Table 10: Side Product Profile after Protein A chromatography (SE-HPLC purity): Table 11: Side Product Profile after cation-exchange chromatography (SE-HPLC purity):

Example 5: Developability assessment of the present antibodies To asses the developability of the antibodies in accordance with the present invention, the following tests were performed:

Apparent hydrophobicity - The apparent hydrophobicity is evaluated by an appropriate hydrophobic interaction chromatography (HIC) HPLC method. Relative retention time (RRT) for each molecule is calculated after normalizing it’s absolute retention time to that of standards with known low and high hydrophobicity. The analyzed molecules are ranked based on their RRT.

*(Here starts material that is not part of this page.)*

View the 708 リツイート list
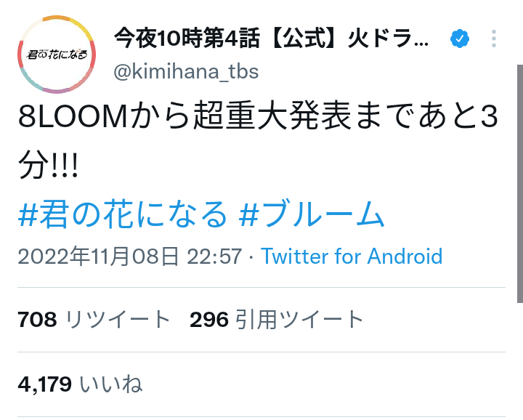This screenshot has width=523, height=420. [x=94, y=319]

Surface charge distribution and pharmacokinetic prediction - The interaction of the molecules with immobilized heparin is evaluated by HPLC analysis using TSKgel Heparin-5PW columns (Tosoh) and a gradient with buffers with increasing salt concentration (A = 50 mM Tris pH 7.4, and B = 1 M sodium chloride, 50 mM Tris pH 7.4, 0.8 ml/min, 32 min) in a standard HPLC system (UltiMate 3000, Thermo Fisher Scientific) and considering the manufacturer’s instructions, and as described previously (doi: 10.1080/19420862.2019.1683432). Relative retention time (RRT) for each molecule is calculated after normalizing it’s absolute retention time to that of a standard with known high heparin affinity (RRT = 1.0).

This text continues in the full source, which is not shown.